In case of a single severe IAR, the infusion should be stopped until the symptoms are resolved and symptomatic treatment (e.g. with antihistamines and antipyretics/anti-inflammatories) should be considered. The benefits and risk of re-administering Aldurazyme following severe IARs should be considered. The infusion can be restarted with a reduction of the infusion rate to 1/2 – 1/4 the rate of the infusion at which the reaction occurred.
In case of a recurrent moderate IAR or re-challenge after a single severe IAR, pre-treatment should be considered (antihistamines and antipyretics/anti-inflammatories and/or corticosteroids) and a reduction of the infusion rate to 1/2 – 1/4 the rate of the infusion at which the previous reaction occurred.
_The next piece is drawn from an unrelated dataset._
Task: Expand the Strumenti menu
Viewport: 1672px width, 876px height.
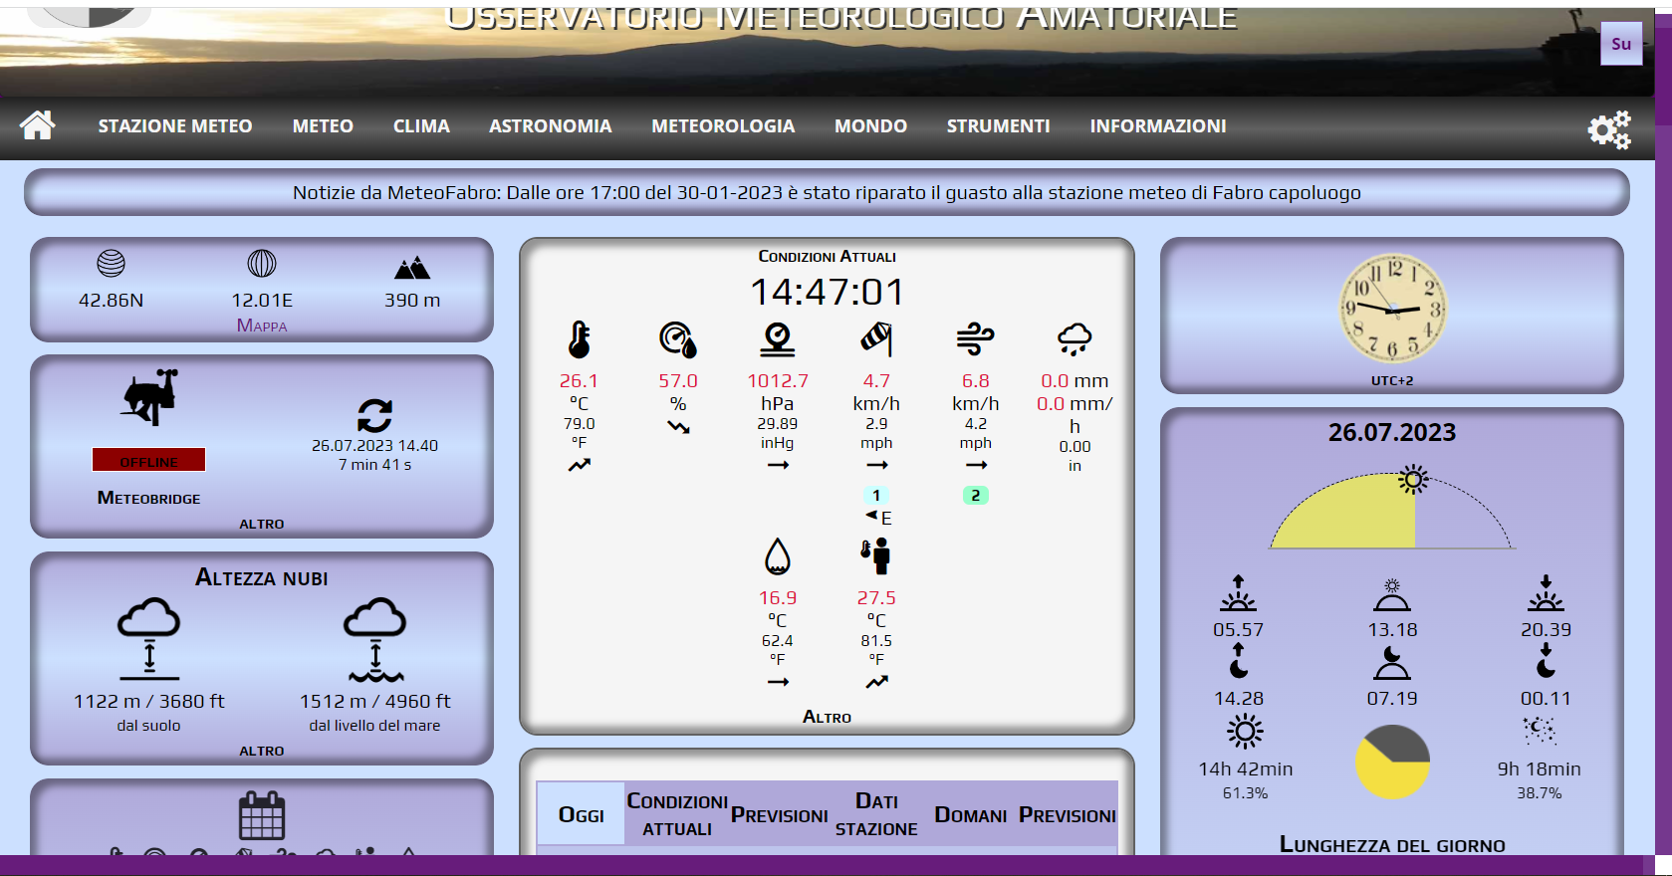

In case of a mild or moderate IAR, symptomatic treatment (e.g. with antihistamines and antipyretics/anti-inflammatories) should be considered and/or a reduction in the infusion rate to half the infusion rate at which the reaction occurred.
Once a patient tolerates the infusion, the dose may be increased to reach the approved dose.
Immunogenicity
Based on the randomized, double-blind, placebo-controlled Phase 3 clinical trial, almost all patients are expected to develop IgG antibodies to laronidase, mostly within 3 months of initiation of treatment.
As with any intravenous protein medicinal product, severe allergic-type hypersensitivity reactions are possible.
IARs and hypersensitivity reactions may occur independently of the development of anti-drug antibodies (ADAs).
Patients who have developed antibodies or symptoms of IARs should be treated with caution when administering Aldurazyme (see sections 4.3 and 4.8).
Patients treated with Aldurazyme should be closely monitored and all cases of infusion-associated reactions, delayed reactions and possible immunological reactions reported. Antibody status, including IgG, IgE, neutralizing antibodies for enzyme activity or enzyme reuptake, should be regularly monitored and reported.
In clinical studies IARs were usually manageable by slowing the rate of infusion and by (pre-) treating the patient with antihistamines and/or antipyretics (paracetamol or ibuprofen), thus enabling the patient to continue treatment.
In patients with clinical decline, assessing urinary GAGs, ADA and neutralising antibodies should be considered (see section 4.8).
Excipients
This medicinal product contains 30 mg sodium per vial, equivalent to 1.5% of the WHO recommended maximum daily intake of 2 g sodium for an adult, and is administered in 0.9% sodium chloride intravenous solution (see section 6.6).